A Assembleia Legislativa do Rio de Janeiro aprovou na tarde desta quinta-feira o reajuste de 5% para os professores estaduais. A proposta do governo era de um reajuste de 3,5%, mas os educadores cobravam um aumento emergencial de 26%.

Os projetos de lei aprovados também garantem a antecipação em mais um ano na incorporação do programa de gratificação Nova Escola, cujos valores passarão a fazer parte do salário-base da categoria, e a inclusão dos animadores culturais, em emenda que reajusta seus vencimentos em 14,6% - valor correspondente à soma do reajuste em si e a antecipação da parcela do Nova Escola. Além disso, os funcionários administrativos terão incorporados aos seus salários o valor que recebem como gratificação do programa Nova Escola.
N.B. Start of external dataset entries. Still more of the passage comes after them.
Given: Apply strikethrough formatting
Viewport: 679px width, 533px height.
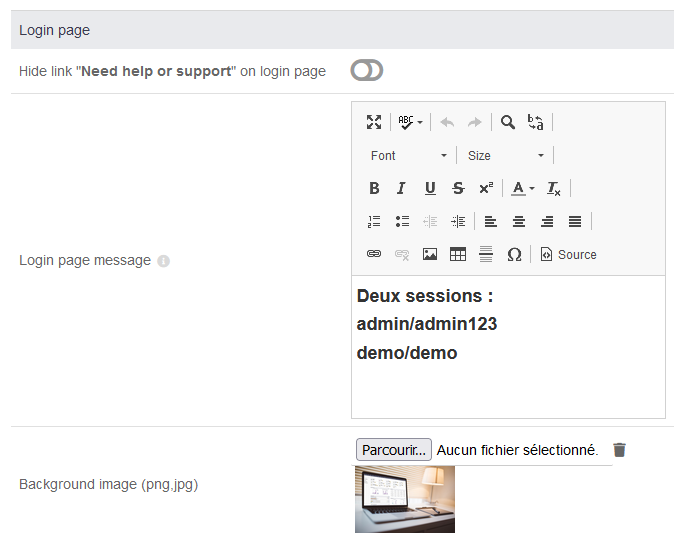Looking at the screenshot, I should pyautogui.click(x=458, y=188).
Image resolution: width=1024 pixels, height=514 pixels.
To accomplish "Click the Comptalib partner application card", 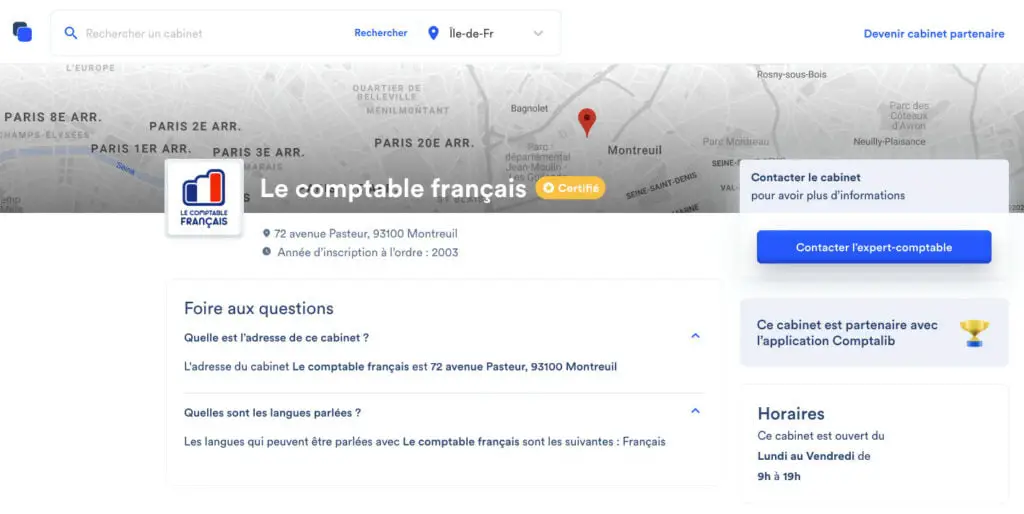I will click(x=874, y=332).
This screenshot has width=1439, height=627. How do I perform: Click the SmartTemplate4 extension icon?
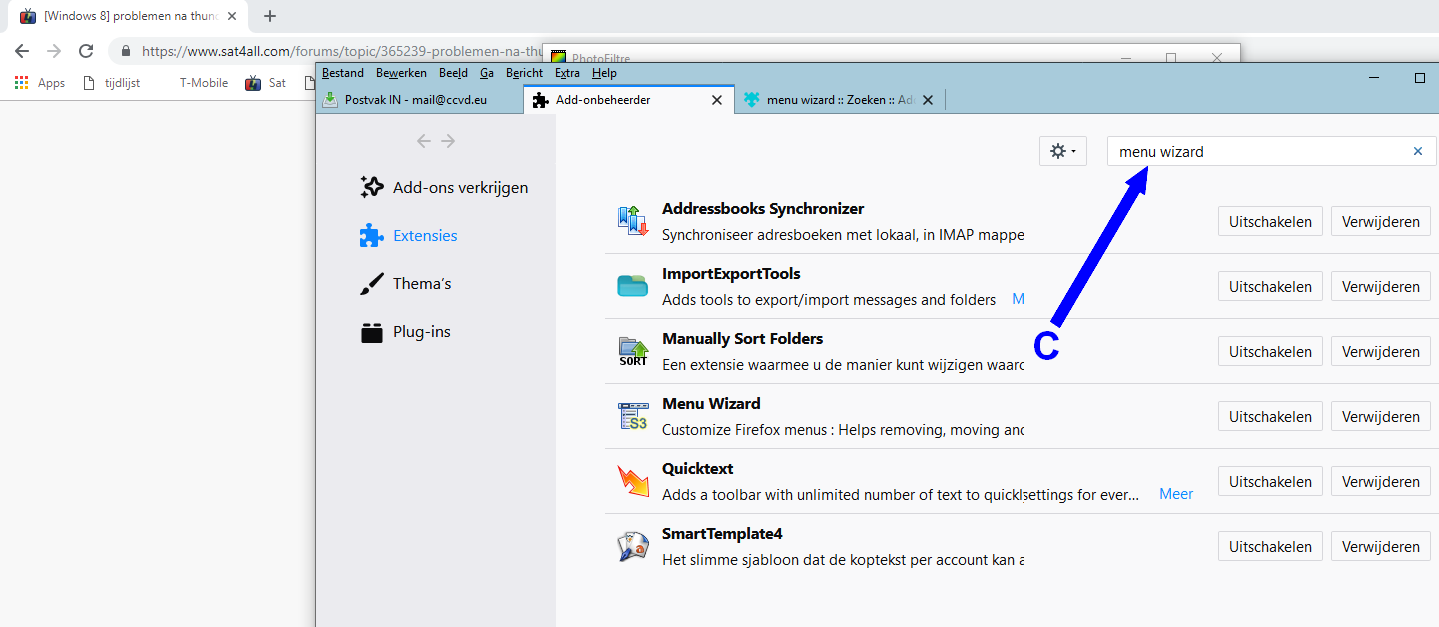(633, 546)
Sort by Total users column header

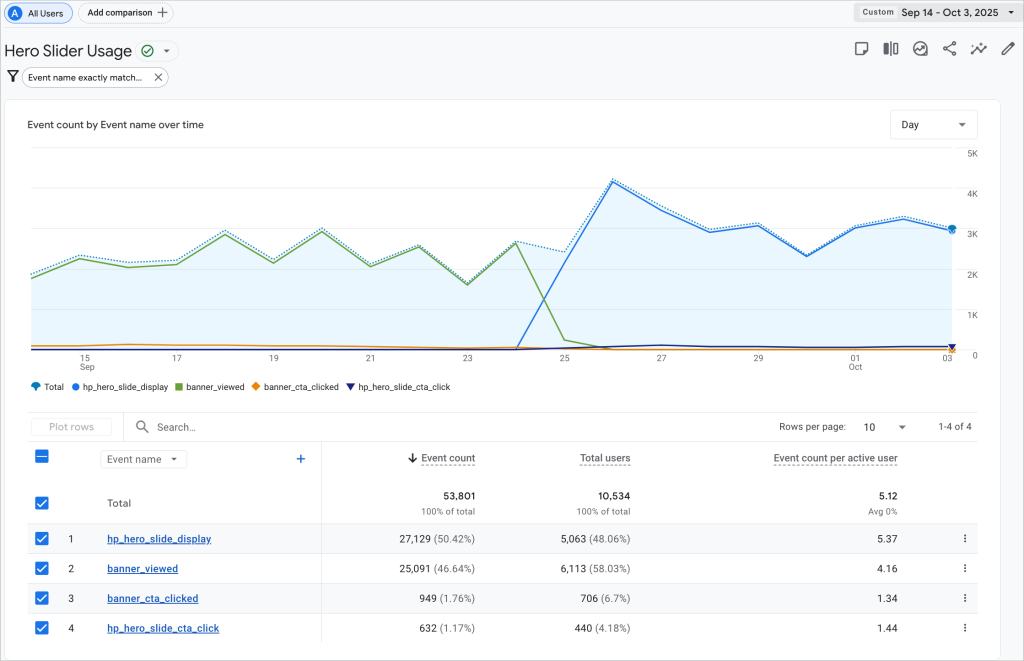point(604,458)
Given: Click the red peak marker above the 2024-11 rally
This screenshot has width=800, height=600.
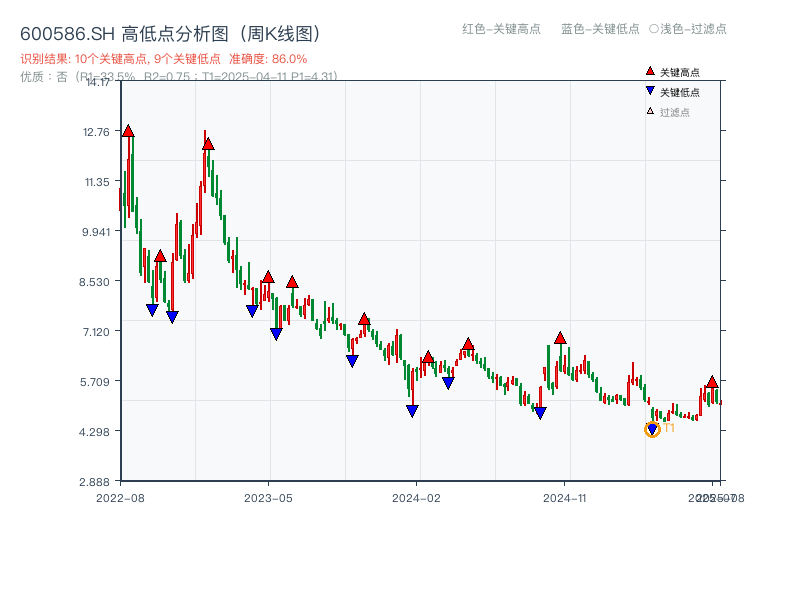Looking at the screenshot, I should tap(559, 337).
Também foram aprovadas emendas que resguardam o interstício de 8%, que delimitam distribuição da carga horária dos professores em "dois terços em sala de aula e um terço em horário de planejamento", que garantem abono de falta por dias paralisados, que mudam o nome do quadro de apoio para "pessoal administrativo educacional" e a garantia de que a Gratificação de Lotação Prioritária (GLP) seja equivalente à remuneração do professor docente.

O governador terá 15 dias úteis para sancionar o substitutivo da Alerj, que recebeu os votos contrários dos deputados Clarissa Garotinho (PR), Luiz Paulo (PSDB), Paulo Ramos (PDT), Marcio Pacheco (PSC) e dos deputados do PSol Janira Rocha e Marcelo Freixo.

O sindicato estadual dos Profissionais da Educação (Sepe) informou que a categoria, que está em greve há mais de dois meses, vai se reunir na sexta-feira em assembleia no Clube Municipal, na Tijuca, para decidir os rumos do movimento.